2. Tegen deze beschikking is namens klager cassatieberoep ingesteld.
3. Namens klager heeft mr. G. Spong, advocaat te Amsterdam, een middel van cassatie voorgesteld.
4. Ontvankelijkheid van het cassatieberoep
4.1. Voordat ik toekom aan de bespreking van het middel, bespreek ik de vraag of klager in zijn cassatieberoep kan worden ontvangen.
4.2. Het cassatieberoep richt zich tegen een beschikking van de Rechtbank van 5 november 2010 waarbij een klaagschrift van klager, strekkende tot teruggave aan hem van de onder [betrokkene 1] inbeslaggenomen personenauto met kenteken [AA-00-BB], ongegrond is verklaard.

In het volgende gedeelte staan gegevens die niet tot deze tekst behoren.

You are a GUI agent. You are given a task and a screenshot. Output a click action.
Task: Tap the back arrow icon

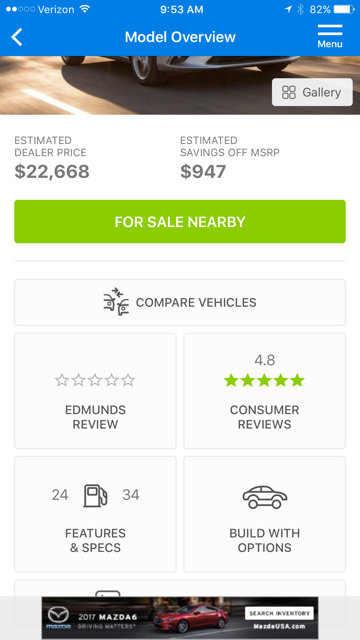[17, 37]
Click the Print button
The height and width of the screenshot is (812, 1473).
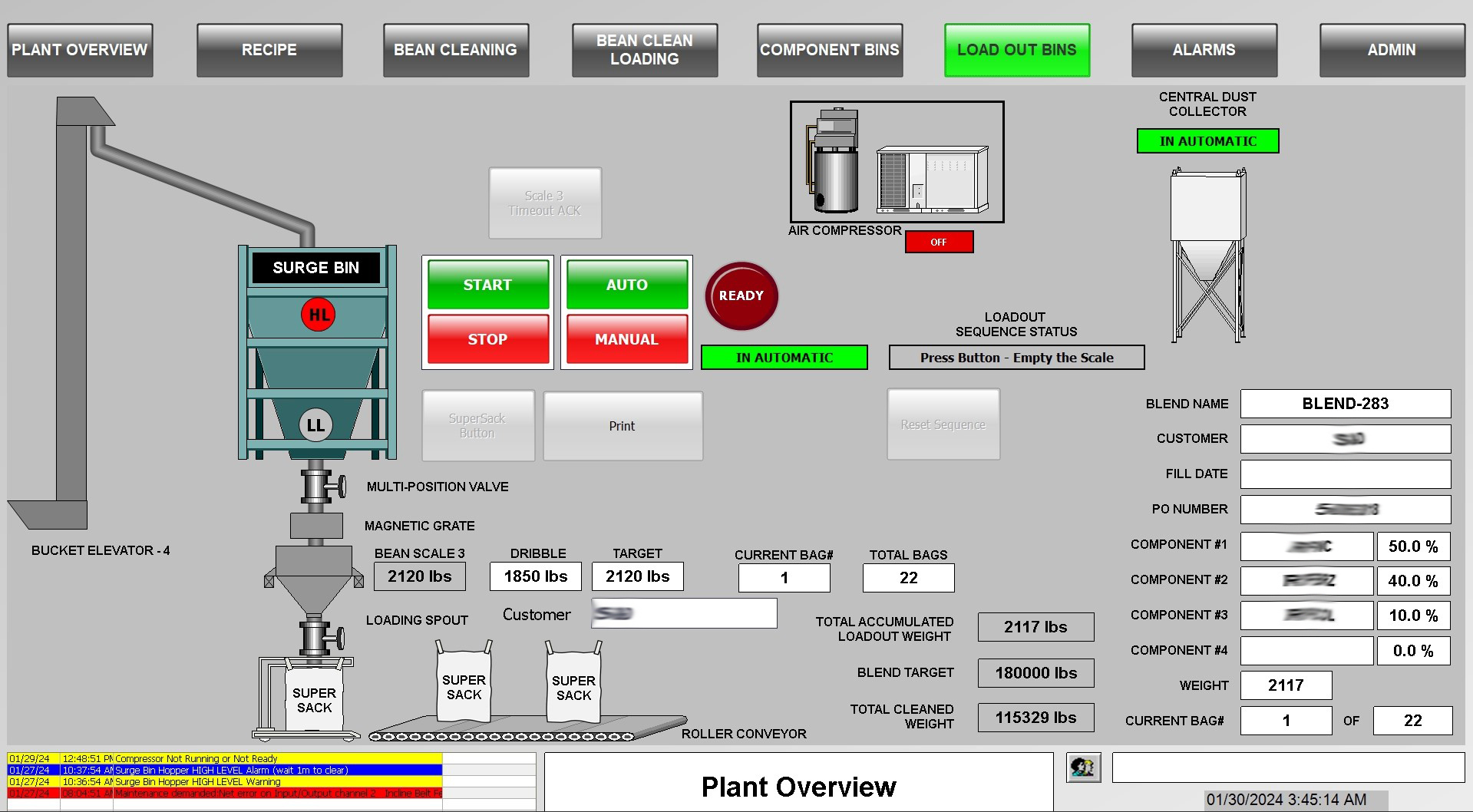tap(622, 426)
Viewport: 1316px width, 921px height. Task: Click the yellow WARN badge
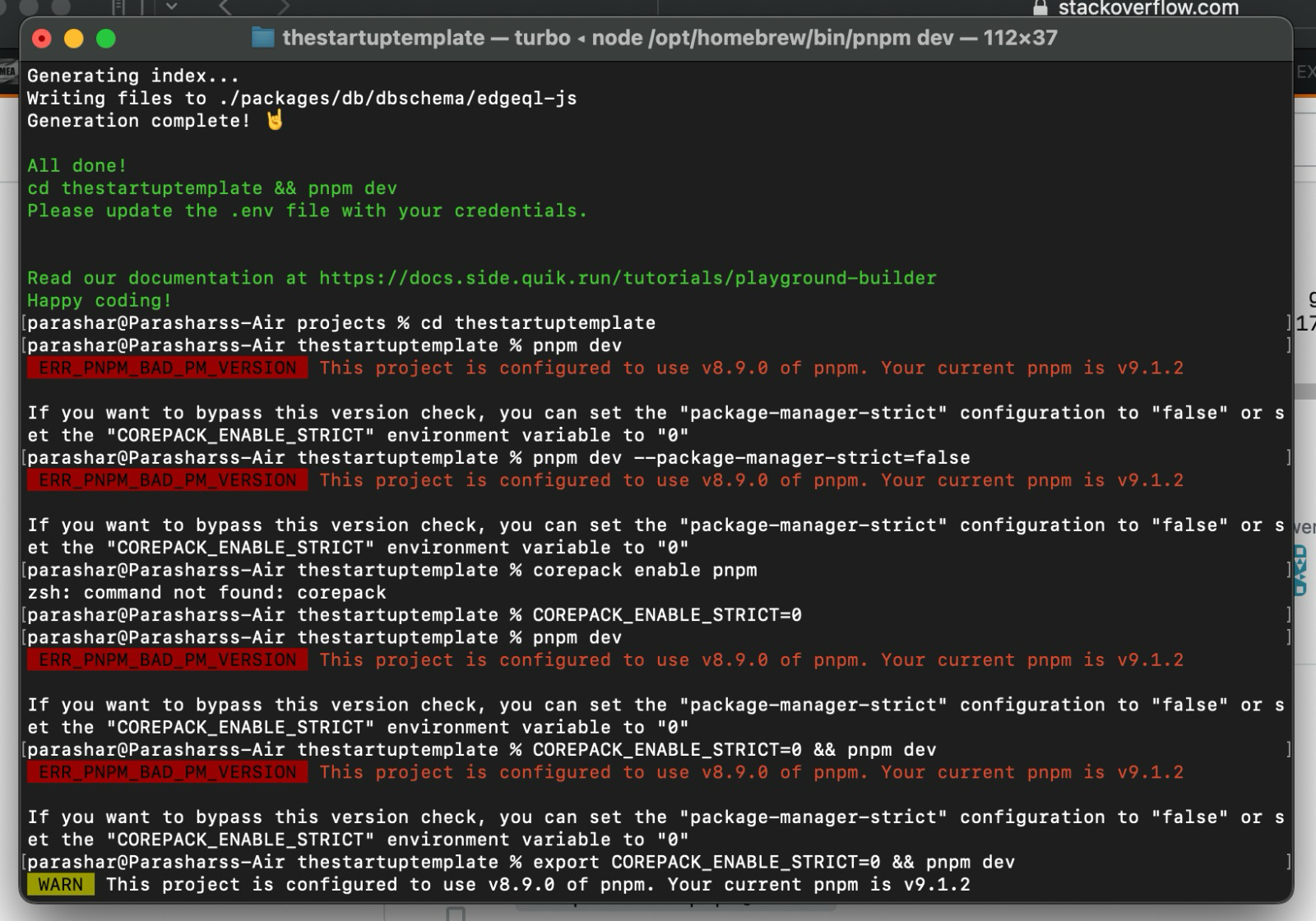tap(61, 885)
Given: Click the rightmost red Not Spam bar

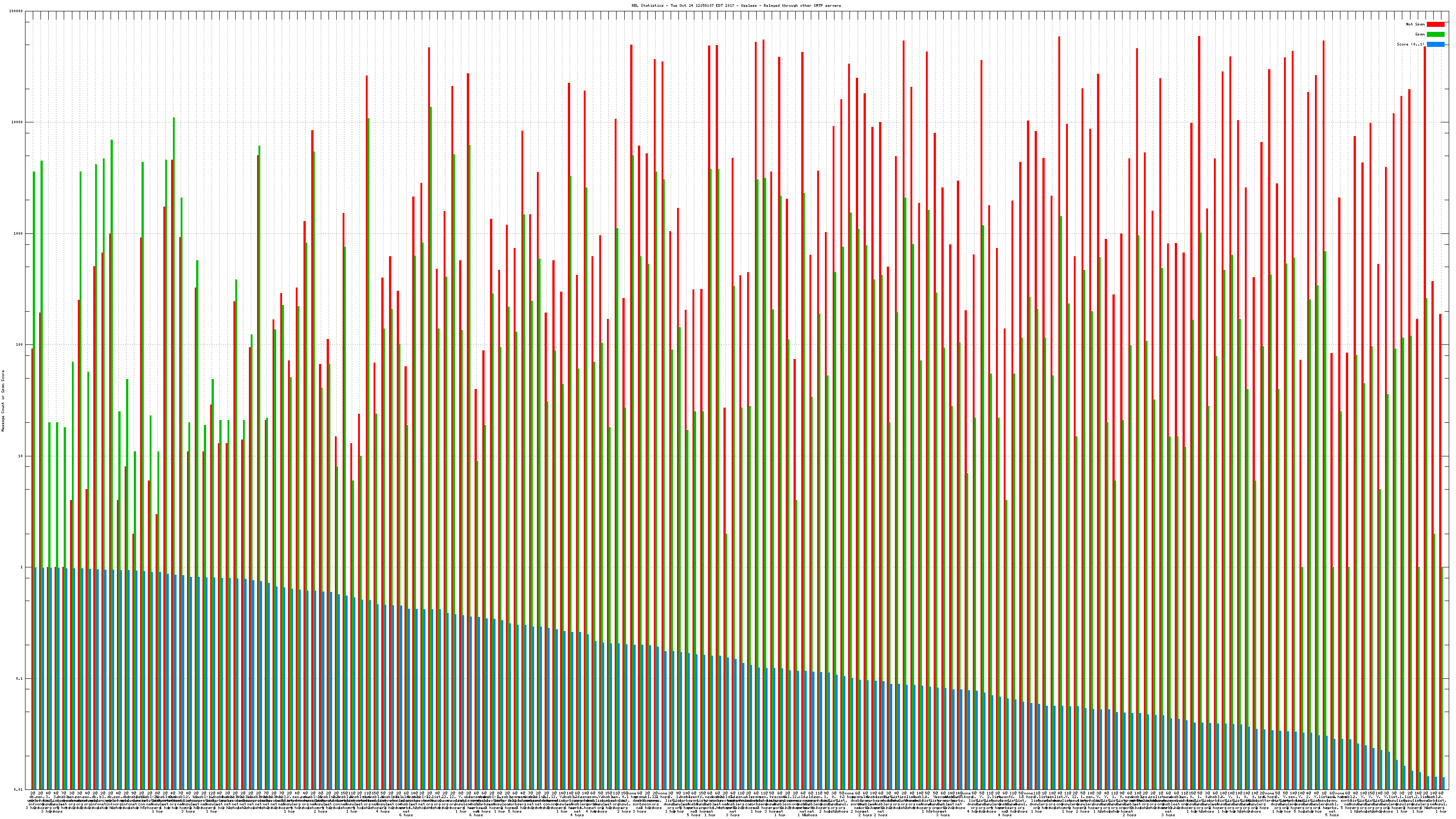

4.3. Uit namens mij bij de Rechtbank Breda ingewonnen inlichtingen is gebleken dat die Rechtbank inmiddels op 20 september 2011 in de strafzaak tegen [betrokkene 1] vonnis heeft gewezen. De Rechtbank heeft daarbij de onder [betrokkene 1] inbeslaggenomen personenauto met kenteken [AA-00-BB] verbeurdverklaard. [betrokkene 1] heeft tegen dit vonnis hoger beroep ingesteld.
4.4. In HR 8 januari 2008, LJN BB8989, NJ 2008/53 verklaarde de Hoge Raad het cassatieberoep niet-ontvankelijk omdat de Rechtbank, evenals in de onderhavige zaak het geval is, tussentijds in de strafzaak vonnis had gewezen en daarin omtrent het inbeslaggenomene had beslist. Daardoor kon op het bestaande klaagschrift geen andersluidende beslissing meer volgen dan de ongegrondverklaring van het beklag. (1) Dat betekende dat de klager niet in zijn cassatieberoep kon worden ontvangen.
4.5. Hetzelfde heeft hier te gelden. Nu de rechter in de onderliggende strafzaak reeds een beslissing heeft genomen omtrent het inbeslaggenomen voorwerp, kan klager in het onderhavige cassatieberoep niet worden ontvangen.
5. Deze conclusie strekt ertoe dat de Hoge Raad klager niet-ontvankelijk zal verklaren in het ingestelde cassatieberoep.
De Procureur-Generaal
bij de Hoge Raad der Nederlanden,
AG
1 Zie tevens HR 13 september 2011, LJN BQ8909. In die zaak was, evenals in casu het geval is, de inbeslaggenomen auto verbeurd verklaard. Indien die verbeurdverklaring onherroepelijk is, kan de klager die geen verdachte is, daartegen opkomen met een op art. 552b Sv gebaseerd klaagschrift.